Katherine James, Ph.D.
University of Colorado, Denver
Exposure to tungsten may decrease the time it takes to develop to chronic kidney disease (CKD), and may be associated with CKD of unknown origin (CKDu), according to a new NIEHS-funded study. CKD is a public health problem around the world, particularly in agricultural communities. The San Luis Valley is a rural agricultural community in southern Colorado with several risk factors for CKD, including a water supply contaminated by heavy metals.
Researchers compiled existing data on metals in urine of 1,659 people in the San Luis Valley, along with social, demographic, and clinical information. Using advanced statistical approaches, the scientists looked for associations between tungsten concentration in urine and the time to develop CKD. In a subset of individuals, they also evaluated the relationship between tungsten and biological markers of kidney injury and CKDu.

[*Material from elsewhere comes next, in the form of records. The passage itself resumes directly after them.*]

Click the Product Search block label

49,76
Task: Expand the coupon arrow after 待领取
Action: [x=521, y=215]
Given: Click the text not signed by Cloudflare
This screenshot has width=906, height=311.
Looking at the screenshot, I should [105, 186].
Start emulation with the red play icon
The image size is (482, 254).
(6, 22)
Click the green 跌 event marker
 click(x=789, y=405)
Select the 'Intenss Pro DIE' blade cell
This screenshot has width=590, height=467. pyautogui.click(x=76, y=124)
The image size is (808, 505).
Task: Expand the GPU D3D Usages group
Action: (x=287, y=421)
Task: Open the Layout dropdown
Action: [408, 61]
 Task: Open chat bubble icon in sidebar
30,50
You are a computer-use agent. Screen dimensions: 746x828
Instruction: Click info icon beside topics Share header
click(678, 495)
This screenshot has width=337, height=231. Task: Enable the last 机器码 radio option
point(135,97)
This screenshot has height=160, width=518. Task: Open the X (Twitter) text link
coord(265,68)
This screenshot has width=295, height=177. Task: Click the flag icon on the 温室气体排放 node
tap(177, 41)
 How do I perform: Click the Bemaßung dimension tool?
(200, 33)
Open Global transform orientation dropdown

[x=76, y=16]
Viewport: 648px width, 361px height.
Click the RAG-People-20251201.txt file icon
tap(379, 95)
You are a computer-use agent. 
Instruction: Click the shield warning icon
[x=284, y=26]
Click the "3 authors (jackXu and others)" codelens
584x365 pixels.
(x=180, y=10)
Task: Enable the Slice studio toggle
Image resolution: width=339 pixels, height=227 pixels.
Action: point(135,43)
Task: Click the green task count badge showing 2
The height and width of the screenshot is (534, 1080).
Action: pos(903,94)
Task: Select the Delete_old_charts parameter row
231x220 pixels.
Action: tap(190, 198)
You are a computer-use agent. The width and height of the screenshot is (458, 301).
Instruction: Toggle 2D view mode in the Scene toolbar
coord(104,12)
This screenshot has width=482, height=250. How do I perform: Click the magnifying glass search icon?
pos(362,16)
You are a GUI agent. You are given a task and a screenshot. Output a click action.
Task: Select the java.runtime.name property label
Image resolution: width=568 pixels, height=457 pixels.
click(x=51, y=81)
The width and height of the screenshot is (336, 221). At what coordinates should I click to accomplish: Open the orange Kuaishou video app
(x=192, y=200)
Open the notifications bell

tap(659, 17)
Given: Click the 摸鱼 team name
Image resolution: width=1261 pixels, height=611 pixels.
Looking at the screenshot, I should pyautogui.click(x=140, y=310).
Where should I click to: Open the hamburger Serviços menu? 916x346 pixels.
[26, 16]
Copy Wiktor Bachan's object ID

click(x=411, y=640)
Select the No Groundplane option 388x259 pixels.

Urine tungsten was strongly associated with decreased time-to-CKD, even after controlling for high blood pressure and diabetes, known risk factors for CKD. For example, every doubling of tungsten in urine was associated with up to 31% higher odds of developing the disease within 5 years. Urinary tungsten in the 95th percentile of exposure was also associated with CKDu after adjusting for known CKD risk factors. One biological marker of kidney injury was significantly elevated with higher tungsten in urine in individuals without diabetes.
According to the researchers, tungsten warrants further study as a potential risk factor for CKD and a contributor to CKDu, which may act by directly harming the kidneys.
Citation: Fox J, Macaluso F, Moore C, Mesenbring E, Johnson RJ, Hamman RF, James KA. 2021. Urine tungsten and chronic kidney disease in rural Colorado. Environ Res 195:110710.